I have used the insurance and had a very good experience. USPS took 8 days to deliver something I paid 2-3 day shipping on. Customer got it, took a picture of the corpse, I filed for insurance, I sent them another one. It went very smoothly. The insurance is totally, totally worth it. Also, you can write "The shipping is TRACKED and GUARANTEED" on your auction. People seem to like that more. Also it eliminates the whole Dead on Arrival hoopla that I used to have to do. Now they just take pictures, I file for reimbursement, and ship them more fish. Easy.

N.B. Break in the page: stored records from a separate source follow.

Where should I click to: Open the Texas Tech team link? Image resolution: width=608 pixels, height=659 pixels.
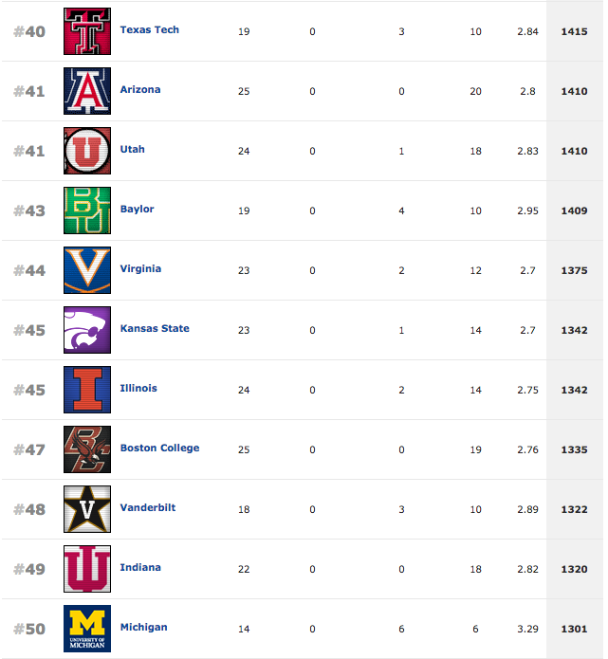[x=149, y=30]
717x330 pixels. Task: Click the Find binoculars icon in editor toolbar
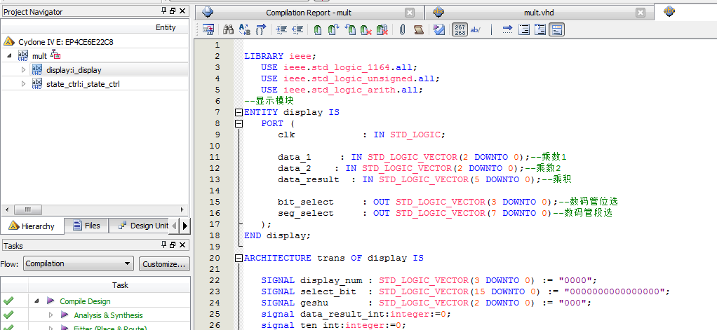(228, 29)
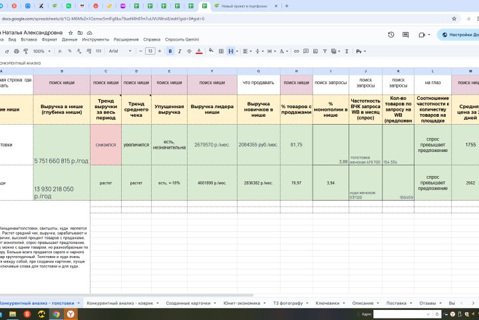Open the Arial font dropdown
The width and height of the screenshot is (479, 320).
[120, 51]
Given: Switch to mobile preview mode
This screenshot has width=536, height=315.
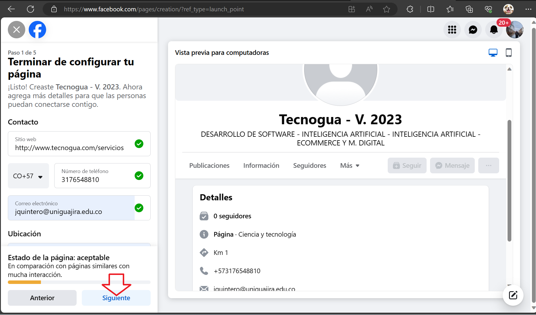Looking at the screenshot, I should [x=508, y=53].
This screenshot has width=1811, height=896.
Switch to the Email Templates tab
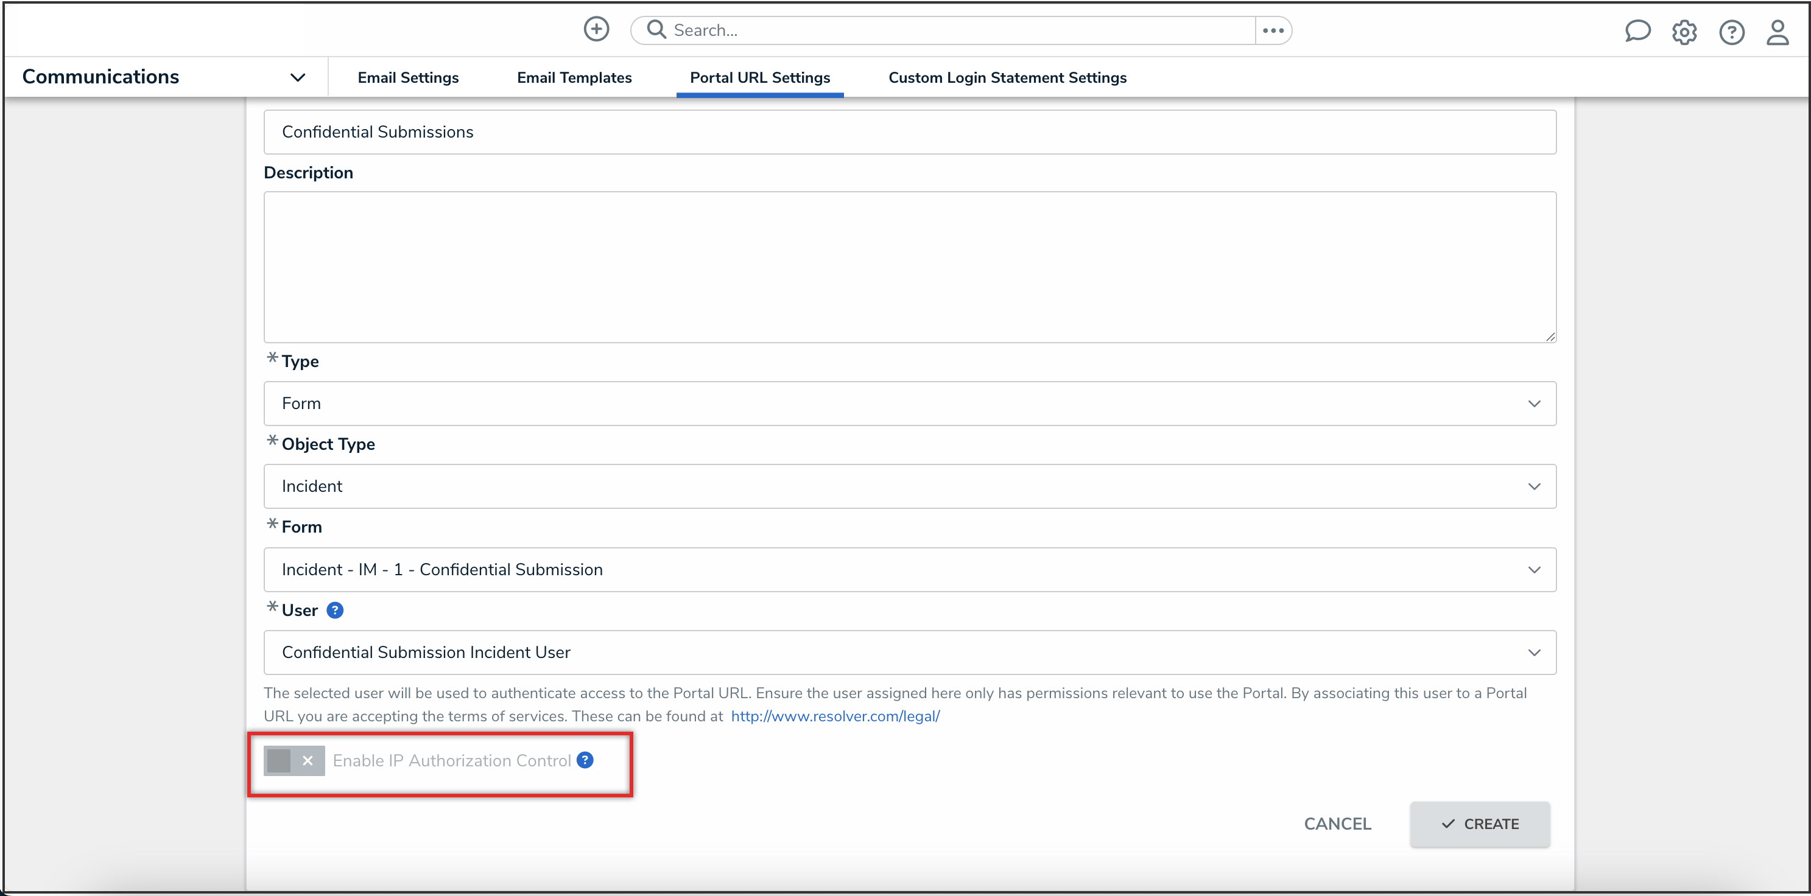(574, 77)
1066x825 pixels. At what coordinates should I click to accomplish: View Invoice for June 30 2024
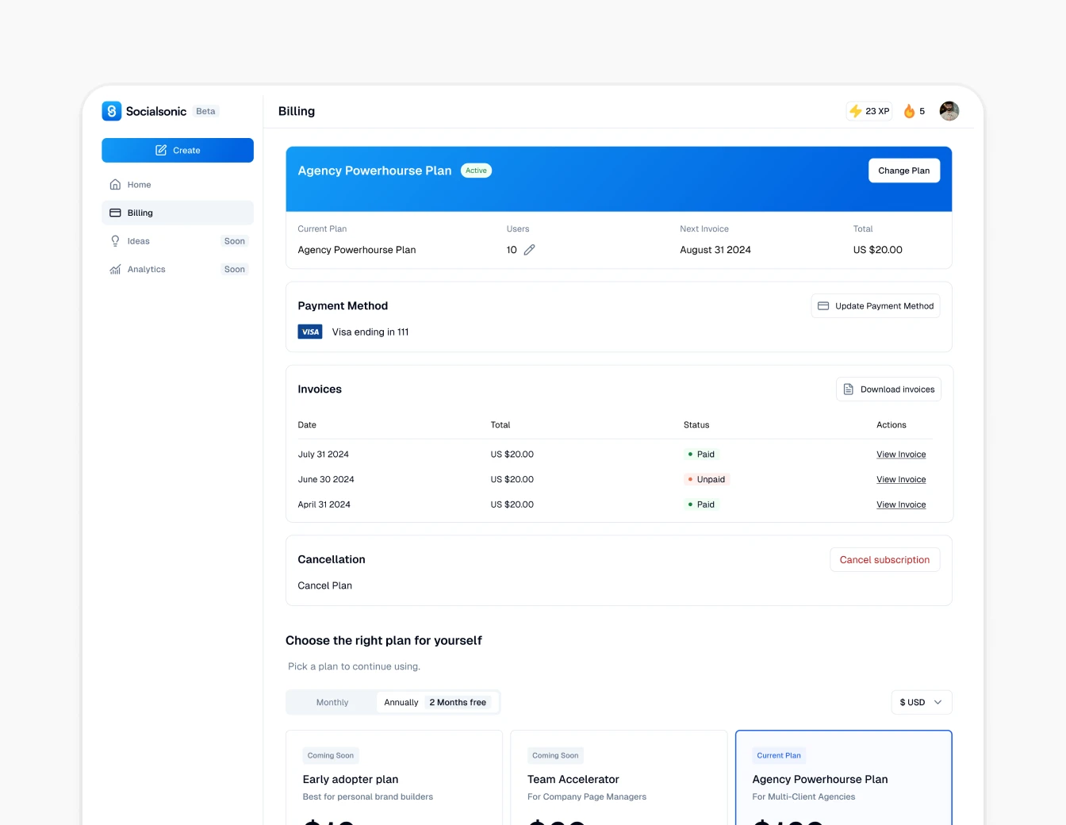901,479
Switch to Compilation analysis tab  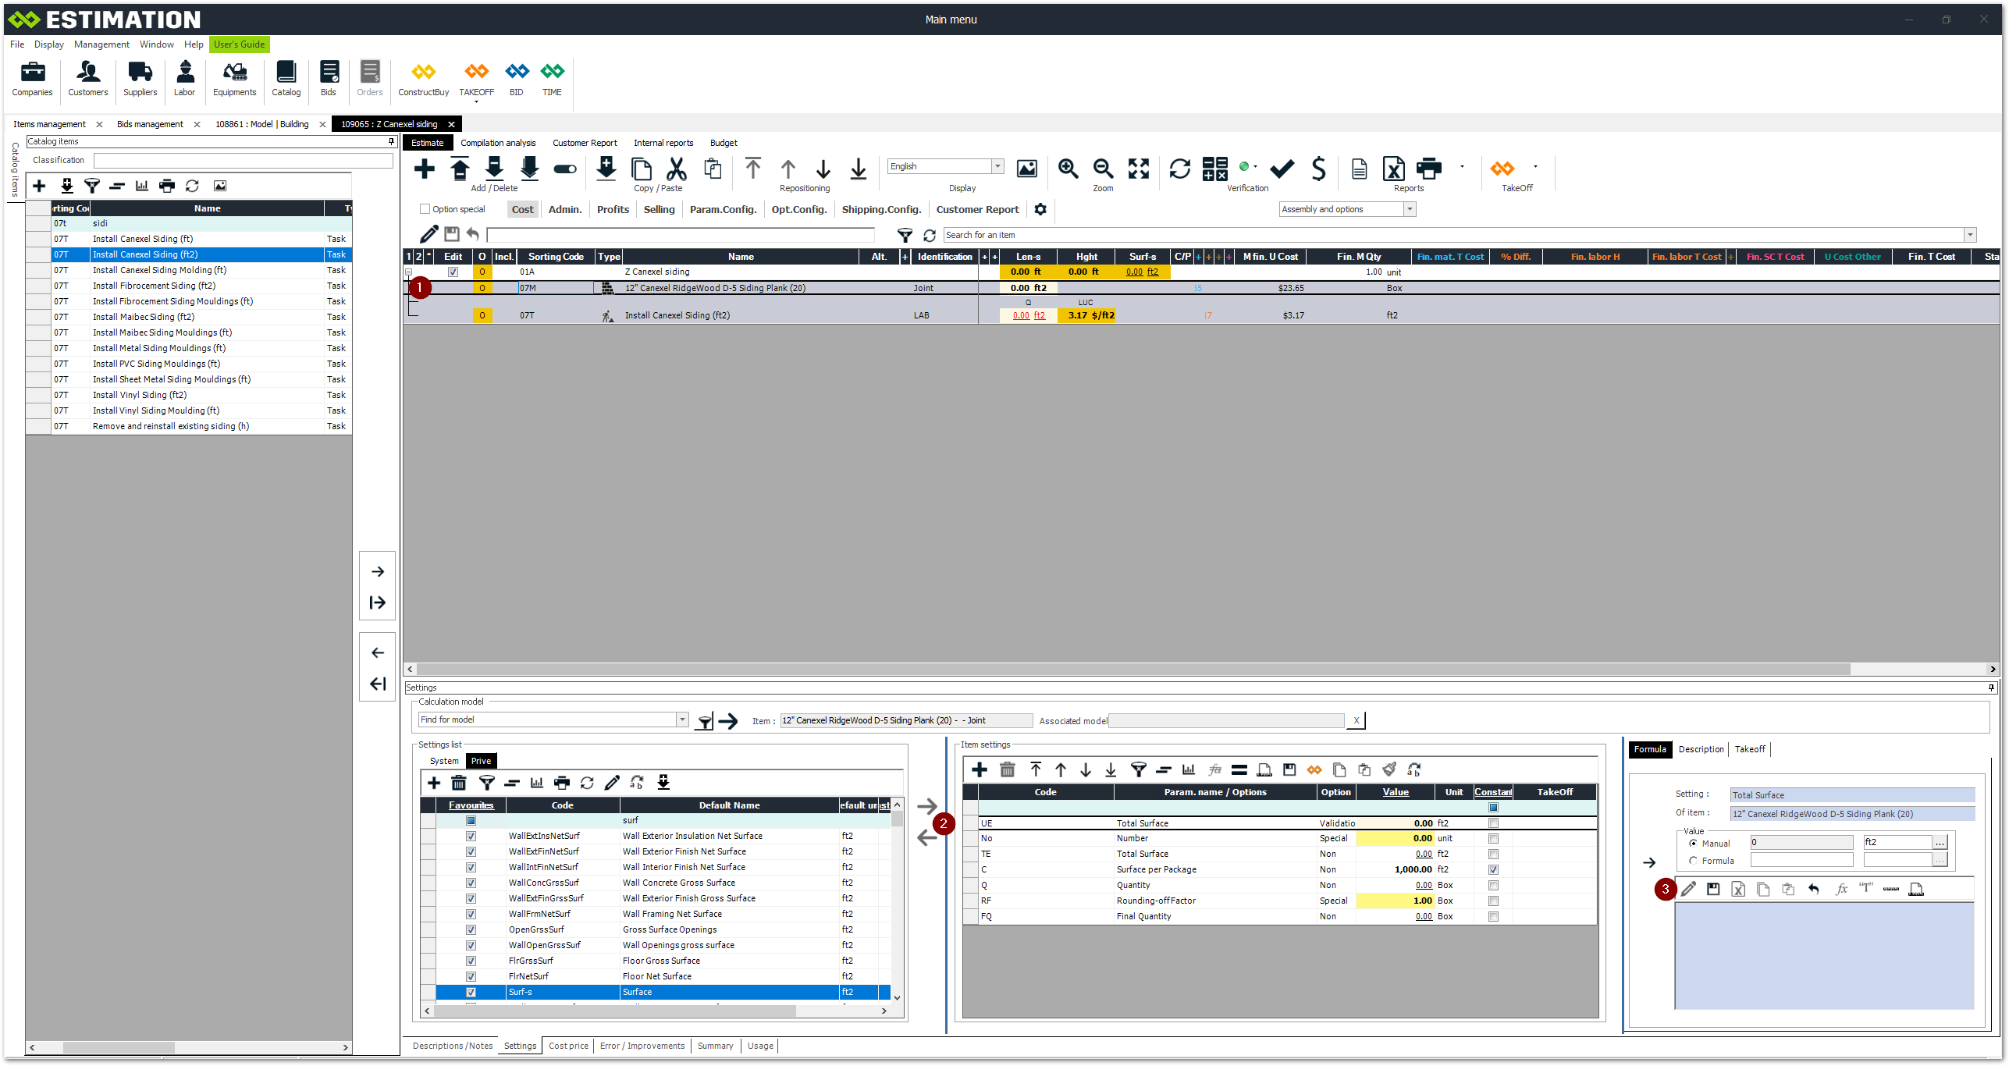(x=498, y=143)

10. Obey the law. I was pretty annoying to my local wildlife people for a while there asking them lots of very, very specific questions about what it was legal to do. I also make sure when shipping plants that they're not a noxious species or banned in the state I'm shipping to. That was a problem when I had Myriophyllum aquaticum (some people would see it as being too closely related to its invasive cousin, M. spicatum), but is less of an issue now that I have Myriophyllum pinnatum (which is native to the US and therefore non-invasive). Also, you should register which plants you're shipping with USDA APHIS. I sent them my permit form a while back and contacted them and was generally annoying, like usual. If you can't do things legally, don't do them at all. But it turns out it's easy to sell fish and plants legally, at least for me here in North Carolina.